Dr Grigg also works as a clinician in Indigenous health in Katherine, as well as previously in other remote communities in the Northern Territory.
Dr Pamela Laird
Dr Laird is a senior respiratory physiotherapist at Perth Children’s Hospital with a special interest in Aboriginal paediatric chronic respiratory disease and Cystic Fibrosis. Dr Laird is the physiotherapist for the Kimberley and Pilbara Specialist Respiratory service and has over 25 years of clinical experience in treating children with chronic lung disease in both Australia and the USA. She is currently undertaking research in the Pilbara, Kimberley and Perth, with the aim of improving health outcomes for Aboriginal children by preventing chronic lung disease.
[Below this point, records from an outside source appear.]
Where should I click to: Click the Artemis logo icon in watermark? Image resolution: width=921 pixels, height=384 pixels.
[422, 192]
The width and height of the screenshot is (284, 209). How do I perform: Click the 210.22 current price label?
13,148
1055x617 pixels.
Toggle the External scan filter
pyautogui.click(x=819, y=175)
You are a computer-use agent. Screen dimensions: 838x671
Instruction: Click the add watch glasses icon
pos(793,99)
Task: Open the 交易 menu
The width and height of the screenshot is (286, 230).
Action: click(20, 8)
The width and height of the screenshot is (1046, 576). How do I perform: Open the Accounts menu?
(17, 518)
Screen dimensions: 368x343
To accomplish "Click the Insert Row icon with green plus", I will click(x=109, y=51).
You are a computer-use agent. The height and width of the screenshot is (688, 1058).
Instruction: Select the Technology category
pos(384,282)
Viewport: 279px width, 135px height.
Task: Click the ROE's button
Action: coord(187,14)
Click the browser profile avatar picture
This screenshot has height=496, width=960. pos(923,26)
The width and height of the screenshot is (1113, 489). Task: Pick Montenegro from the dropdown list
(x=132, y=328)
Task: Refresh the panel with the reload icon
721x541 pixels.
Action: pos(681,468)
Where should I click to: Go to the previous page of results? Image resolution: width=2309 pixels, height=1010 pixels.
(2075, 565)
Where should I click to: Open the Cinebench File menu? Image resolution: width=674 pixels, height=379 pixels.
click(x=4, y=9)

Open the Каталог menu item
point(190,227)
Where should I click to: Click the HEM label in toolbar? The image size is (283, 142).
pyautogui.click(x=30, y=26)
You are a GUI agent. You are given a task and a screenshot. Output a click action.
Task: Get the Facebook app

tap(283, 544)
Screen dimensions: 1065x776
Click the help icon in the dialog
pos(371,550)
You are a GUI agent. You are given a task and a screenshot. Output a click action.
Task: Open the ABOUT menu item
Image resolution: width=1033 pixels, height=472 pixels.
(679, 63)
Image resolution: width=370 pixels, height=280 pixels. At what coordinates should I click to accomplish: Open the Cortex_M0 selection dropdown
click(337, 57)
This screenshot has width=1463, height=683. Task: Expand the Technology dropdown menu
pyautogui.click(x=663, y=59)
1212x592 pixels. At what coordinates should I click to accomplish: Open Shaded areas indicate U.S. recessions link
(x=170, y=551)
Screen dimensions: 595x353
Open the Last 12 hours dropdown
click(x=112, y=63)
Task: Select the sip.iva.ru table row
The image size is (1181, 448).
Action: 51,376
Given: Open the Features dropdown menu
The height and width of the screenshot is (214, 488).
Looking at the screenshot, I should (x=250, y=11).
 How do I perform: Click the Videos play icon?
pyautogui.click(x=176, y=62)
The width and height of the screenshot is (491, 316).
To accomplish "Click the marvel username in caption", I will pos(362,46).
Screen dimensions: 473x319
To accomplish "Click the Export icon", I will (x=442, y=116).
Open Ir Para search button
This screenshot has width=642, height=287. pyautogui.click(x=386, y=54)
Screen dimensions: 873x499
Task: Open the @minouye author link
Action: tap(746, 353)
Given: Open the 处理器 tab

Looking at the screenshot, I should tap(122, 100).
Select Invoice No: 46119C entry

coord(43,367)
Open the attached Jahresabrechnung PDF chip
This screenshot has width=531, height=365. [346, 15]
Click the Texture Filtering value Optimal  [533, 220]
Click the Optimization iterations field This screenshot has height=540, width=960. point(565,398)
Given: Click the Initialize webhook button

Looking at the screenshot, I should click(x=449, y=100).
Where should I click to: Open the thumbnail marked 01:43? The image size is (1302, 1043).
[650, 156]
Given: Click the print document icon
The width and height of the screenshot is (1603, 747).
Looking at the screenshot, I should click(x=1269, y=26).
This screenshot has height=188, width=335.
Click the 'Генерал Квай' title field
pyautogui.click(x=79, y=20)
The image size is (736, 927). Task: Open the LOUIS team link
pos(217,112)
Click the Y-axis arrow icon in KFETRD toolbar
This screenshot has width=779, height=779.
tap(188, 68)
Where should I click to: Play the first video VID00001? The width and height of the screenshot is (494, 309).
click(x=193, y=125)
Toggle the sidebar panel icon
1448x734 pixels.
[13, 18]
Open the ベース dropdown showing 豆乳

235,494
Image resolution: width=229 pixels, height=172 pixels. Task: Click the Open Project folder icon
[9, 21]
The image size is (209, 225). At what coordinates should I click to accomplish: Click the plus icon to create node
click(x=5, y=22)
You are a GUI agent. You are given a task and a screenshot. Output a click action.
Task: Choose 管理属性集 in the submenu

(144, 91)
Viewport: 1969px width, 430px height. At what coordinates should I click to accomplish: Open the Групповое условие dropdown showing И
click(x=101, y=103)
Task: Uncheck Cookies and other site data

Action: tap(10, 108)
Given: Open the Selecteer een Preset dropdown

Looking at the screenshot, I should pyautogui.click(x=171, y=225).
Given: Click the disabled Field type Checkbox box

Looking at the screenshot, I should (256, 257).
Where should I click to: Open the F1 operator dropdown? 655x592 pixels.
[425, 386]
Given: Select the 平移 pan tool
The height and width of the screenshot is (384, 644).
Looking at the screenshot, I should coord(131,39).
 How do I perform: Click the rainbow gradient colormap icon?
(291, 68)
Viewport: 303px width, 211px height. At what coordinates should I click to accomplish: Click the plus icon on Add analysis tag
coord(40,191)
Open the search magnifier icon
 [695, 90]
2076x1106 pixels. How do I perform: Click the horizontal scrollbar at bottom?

Professor Louise Maple-Brown
Professor Maple-Brown is a senior endocrinologist and Head of the Department of Endocrinology at Royal Darwin Hospital, a senior principal research fellow with the Menzies School of Health Research and chair of the Northern Territory Diabetes Network. Prof Maple-Brown established and leads the Diabetes across the Lifecourse: Northern Australian Partnership. The partnership includes several large NHMRC-funded projects, including the Northern Territory and Far North Queensland Diabetes in Pregnancy Partnership and The PANDORA (Pregnancy And Neonatal Diabetes Outcomes in Remote Australia) Cohort Study.
Professor Anna Ralph
Professor Ralph is Director of Global and Tropical Health at Menzies School of Health Research. She is an NHMRC Career Development Fellow and co-director of Rheumatic Heart Disease Australia, as well as being a practising medical specialist in General Medicine and Infectious Diseases at Royal Darwin Hospital.
Prof Ralph leads research programs in tuberculosis, rheumatic fever and cross-cultural communication in health care.
Professor Scott Ritchie
Professor Ritchie is Director of Field Entomology within the World Mosquito Program that has successfully deployed the bacterium Wolbachia to prevent dengue in 13 countries, including Australia.
Previously, Prof Ritchie was a Professorial Research Fellow in the College of Public Health, Medical and Veterinary Sciences at James Cook University, and also within the Australian Institute of Tropical Health and Medicine’s Centre for Tropical Environmental and Sustainability Science.